A “health benefit plan” is routinely described by other states to mean “an accident and health insurance policy or certificate.” See N.C. § 58-3-225. However, in Texas, other statutes have defined “Health benefit plan” to mean “a group, blanket, or franchise insurance policy, a certificate issued under a group policy, a group hospital service contract, or a group subscriber contract or evidence of coverage issued by a Health Maintenance Organization (HMO) that provides benefits for health care services.” The term does not include accident-only insurance coverage or a combination of accident-only and disability income insurance coverage. See Tex. Ins. Code Ann. § 1501.002. However, the language in § 1501.002 is narrower than in Chapter 140 and it is best to be prepared for the inevitable argument that the new law applies to Med Pay subrogation as well.
The most important aspect of the bill in terms of its practical effect on the day-to-day handling of subrogation claims in Texas is that now, subrogation counsel should be involved in almost all health and medical insurance subrogation cases.

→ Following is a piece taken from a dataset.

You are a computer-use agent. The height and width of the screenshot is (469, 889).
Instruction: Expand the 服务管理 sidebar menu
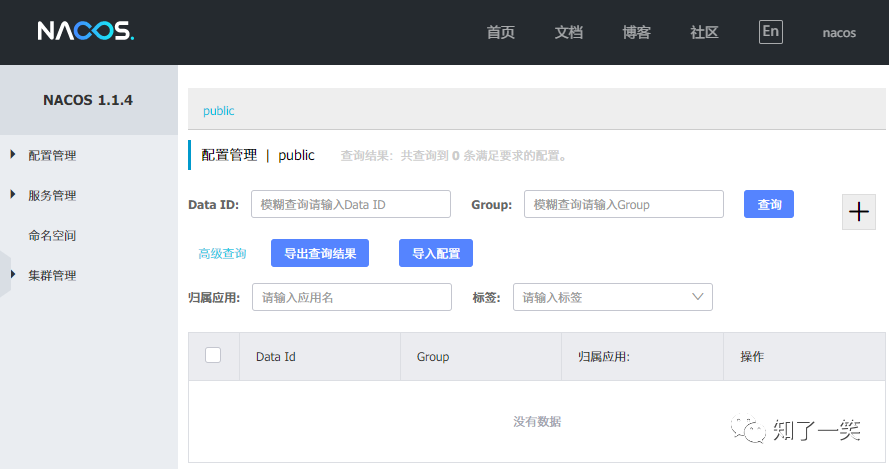coord(52,195)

If handled correctly, this new statute doesn’t necessarily have to be a negative. It is still possible to make nearly a full recovery in many circumstances. However, not only is every subrogation claim going to be fought vigorously with the new law, but without “active participation” in the case by the subrogated plan/insurer, common fund-type attorney’s fees will be owed. The new statute will probably apply to any subrogation interest which “attaches” prior to the effective date of the statute, January 1, 2014. This will usually mean the date of the accident. However, if your first check/payment for benefits is made prior to the effective date, you might be able to argue it is not applicable.